■ Problem requirements
Convert the material from the line that contains "I will coord(50,47)." through the line that contains "pyautogui.click(x=42, y=1061)" into a Markdown table with the columns Row and Line. Number each row and omit blank lines.

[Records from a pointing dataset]
· · · · ·

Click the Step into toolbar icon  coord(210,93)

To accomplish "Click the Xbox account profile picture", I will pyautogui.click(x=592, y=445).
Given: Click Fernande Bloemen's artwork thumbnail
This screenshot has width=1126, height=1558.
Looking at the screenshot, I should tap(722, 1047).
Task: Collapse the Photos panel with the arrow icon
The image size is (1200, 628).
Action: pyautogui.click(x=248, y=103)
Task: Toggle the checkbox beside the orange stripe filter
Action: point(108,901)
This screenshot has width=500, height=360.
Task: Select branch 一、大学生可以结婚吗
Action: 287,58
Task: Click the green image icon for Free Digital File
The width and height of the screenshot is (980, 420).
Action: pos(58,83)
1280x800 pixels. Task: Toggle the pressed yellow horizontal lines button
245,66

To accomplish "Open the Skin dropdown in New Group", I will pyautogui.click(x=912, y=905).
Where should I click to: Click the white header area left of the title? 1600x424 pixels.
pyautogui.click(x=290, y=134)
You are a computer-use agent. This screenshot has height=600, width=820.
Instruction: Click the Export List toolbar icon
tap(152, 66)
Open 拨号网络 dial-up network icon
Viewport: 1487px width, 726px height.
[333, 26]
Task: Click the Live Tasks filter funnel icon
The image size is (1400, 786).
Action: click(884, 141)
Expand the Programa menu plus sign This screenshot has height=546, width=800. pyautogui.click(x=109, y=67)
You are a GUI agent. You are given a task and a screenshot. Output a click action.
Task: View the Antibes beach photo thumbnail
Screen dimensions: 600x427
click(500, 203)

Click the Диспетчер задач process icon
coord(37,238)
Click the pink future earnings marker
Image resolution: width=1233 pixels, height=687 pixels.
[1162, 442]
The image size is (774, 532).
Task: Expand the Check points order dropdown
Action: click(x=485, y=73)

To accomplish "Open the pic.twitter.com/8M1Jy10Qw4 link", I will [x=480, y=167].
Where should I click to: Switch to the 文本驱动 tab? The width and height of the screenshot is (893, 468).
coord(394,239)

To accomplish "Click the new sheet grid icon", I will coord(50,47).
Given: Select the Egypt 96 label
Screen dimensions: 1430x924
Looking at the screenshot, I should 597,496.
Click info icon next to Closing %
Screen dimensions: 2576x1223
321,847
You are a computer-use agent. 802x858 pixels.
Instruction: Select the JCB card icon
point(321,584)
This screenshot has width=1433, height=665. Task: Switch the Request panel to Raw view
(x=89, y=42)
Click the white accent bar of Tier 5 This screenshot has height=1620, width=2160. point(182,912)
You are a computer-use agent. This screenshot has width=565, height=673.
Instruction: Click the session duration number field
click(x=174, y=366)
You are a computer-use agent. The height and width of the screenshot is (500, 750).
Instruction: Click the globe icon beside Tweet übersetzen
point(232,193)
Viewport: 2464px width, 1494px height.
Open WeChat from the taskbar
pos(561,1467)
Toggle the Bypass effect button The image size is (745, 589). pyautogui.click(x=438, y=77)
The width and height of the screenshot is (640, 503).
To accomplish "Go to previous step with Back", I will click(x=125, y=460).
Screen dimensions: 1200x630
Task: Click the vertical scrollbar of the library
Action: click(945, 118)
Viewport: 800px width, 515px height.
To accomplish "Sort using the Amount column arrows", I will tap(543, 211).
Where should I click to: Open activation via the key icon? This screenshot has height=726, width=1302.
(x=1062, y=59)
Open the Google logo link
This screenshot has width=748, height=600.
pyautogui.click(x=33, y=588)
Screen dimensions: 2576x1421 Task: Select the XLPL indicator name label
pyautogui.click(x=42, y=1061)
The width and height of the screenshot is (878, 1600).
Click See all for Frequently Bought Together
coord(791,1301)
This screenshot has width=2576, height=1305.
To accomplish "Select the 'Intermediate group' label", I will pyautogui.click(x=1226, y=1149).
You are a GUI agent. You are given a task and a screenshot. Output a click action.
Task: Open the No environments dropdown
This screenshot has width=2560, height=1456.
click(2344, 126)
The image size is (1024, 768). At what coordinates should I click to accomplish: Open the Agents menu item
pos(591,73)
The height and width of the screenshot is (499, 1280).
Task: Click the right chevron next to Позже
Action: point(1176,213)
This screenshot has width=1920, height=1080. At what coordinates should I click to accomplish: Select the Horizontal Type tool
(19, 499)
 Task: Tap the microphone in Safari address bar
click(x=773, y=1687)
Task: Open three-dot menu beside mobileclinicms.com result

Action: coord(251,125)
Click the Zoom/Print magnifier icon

· · · · ·

■ The output
| Row | Line |
|---|---|
| 1 | To accomplish "Click the new sheet grid icon", I will coord(50,47). |
| 2 | Given: Select the Egypt 96 label |
| 3 | Screen dimensions: 1430x924 |
| 4 | Looking at the screenshot, I should 597,496. |
| 5 | Click info icon next to Closing % |
| 6 | Screen dimensions: 2576x1223 |
| 7 | 321,847 |
| 8 | You are a computer-use agent. 802x858 pixels. |
| 9 | Instruction: Select the JCB card icon |
| 10 | point(321,584) |
| 11 | This screenshot has width=1433, height=665. Task: Switch the Request panel to Raw view |
| 12 | (x=89, y=42) |
| 13 | Click the white accent bar of Tier 5 This screenshot has height=1620, width=2160. point(182,912) |
| 14 | You are a computer-use agent. This screenshot has width=565, height=673. |
| 15 | Instruction: Click the session duration number field |
| 16 | click(x=174, y=366) |
| 17 | You are a computer-use agent. The height and width of the screenshot is (500, 750). |
| 18 | Instruction: Click the globe icon beside Tweet übersetzen |
| 19 | point(232,193) |
| 20 | Viewport: 2464px width, 1494px height. |
| 21 | Open WeChat from the taskbar |
| 22 | pos(561,1467) |
| 23 | Toggle the Bypass effect button The image size is (745, 589). pyautogui.click(x=438, y=77) |
| 24 | The width and height of the screenshot is (640, 503). |
| 25 | To accomplish "Go to previous step with Back", I will click(x=125, y=460). |
| 26 | Screen dimensions: 1200x630 |
| 27 | Task: Click the vertical scrollbar of the library |
| 28 | Action: click(945, 118) |
| 29 | Viewport: 800px width, 515px height. |
| 30 | To accomplish "Sort using the Amount column arrows", I will tap(543, 211). |
| 31 | Where should I click to: Open activation via the key icon? This screenshot has height=726, width=1302. |
| 32 | (x=1062, y=59) |
| 33 | Open the Google logo link |
| 34 | This screenshot has width=748, height=600. |
| 35 | pyautogui.click(x=33, y=588) |
| 36 | Screen dimensions: 2576x1421 Task: Select the XLPL indicator name label |
| 37 | pyautogui.click(x=42, y=1061) |